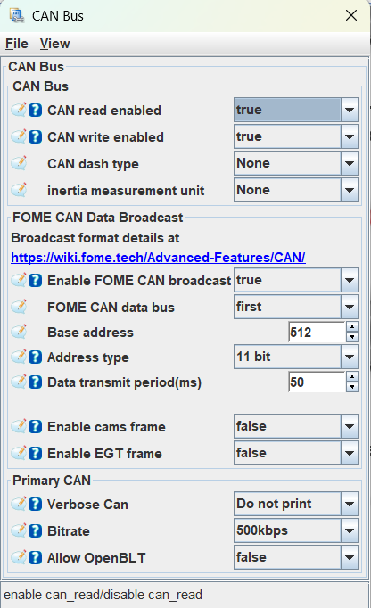
Task: Click the note pencil icon beside Base address
Action: (19, 332)
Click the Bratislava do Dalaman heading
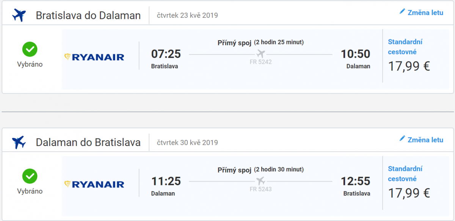 (88, 16)
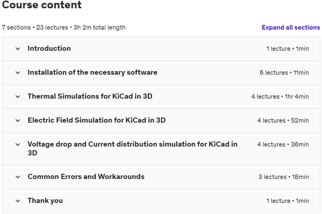The height and width of the screenshot is (214, 322).
Task: Open Thermal Simulations for KiCad in 3D
Action: tap(90, 96)
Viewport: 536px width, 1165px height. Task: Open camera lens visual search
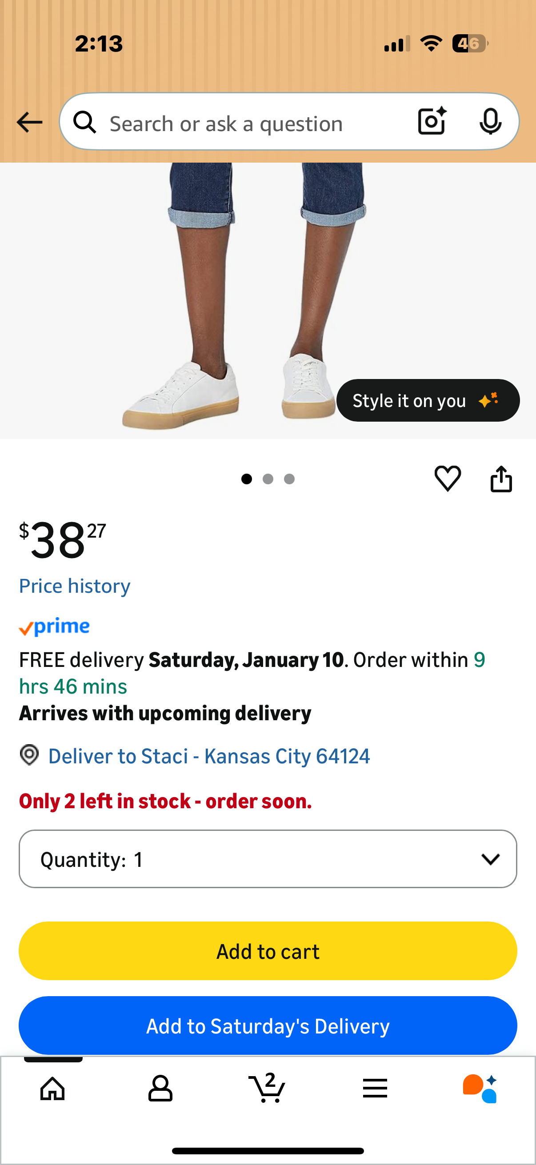pos(432,121)
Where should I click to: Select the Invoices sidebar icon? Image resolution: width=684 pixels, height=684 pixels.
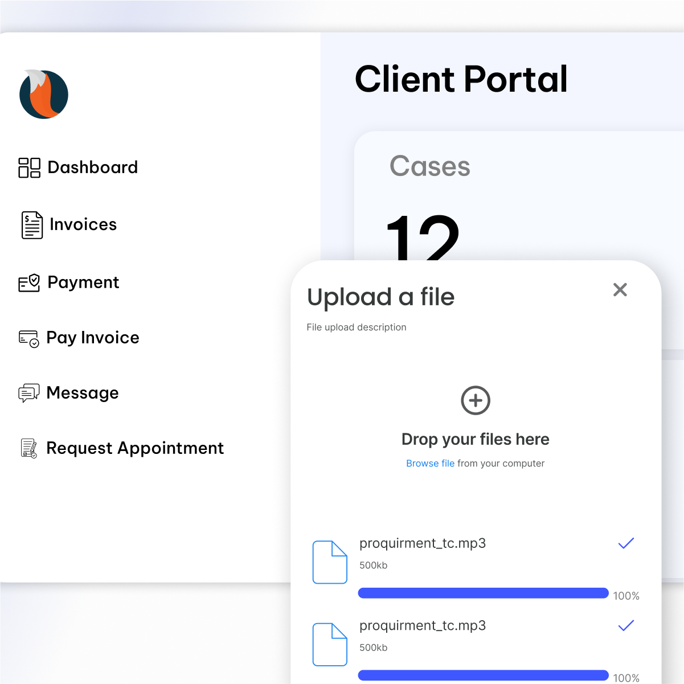click(x=32, y=224)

——————————

## Your instructions
Find the line containing "Click the Bratislava do Dalaman heading" and copy it and each line after it through the end of the material, exactly, with no pictures.

## Result
Click the Bratislava do Dalaman heading
 (88, 16)
The height and width of the screenshot is (214, 322).
Task: Open Thermal Simulations for KiCad in 3D
Action: tap(90, 96)
Viewport: 536px width, 1165px height. Task: Open camera lens visual search
pos(432,121)
Where should I click to: Select the Invoices sidebar icon? Image resolution: width=684 pixels, height=684 pixels.
click(x=32, y=224)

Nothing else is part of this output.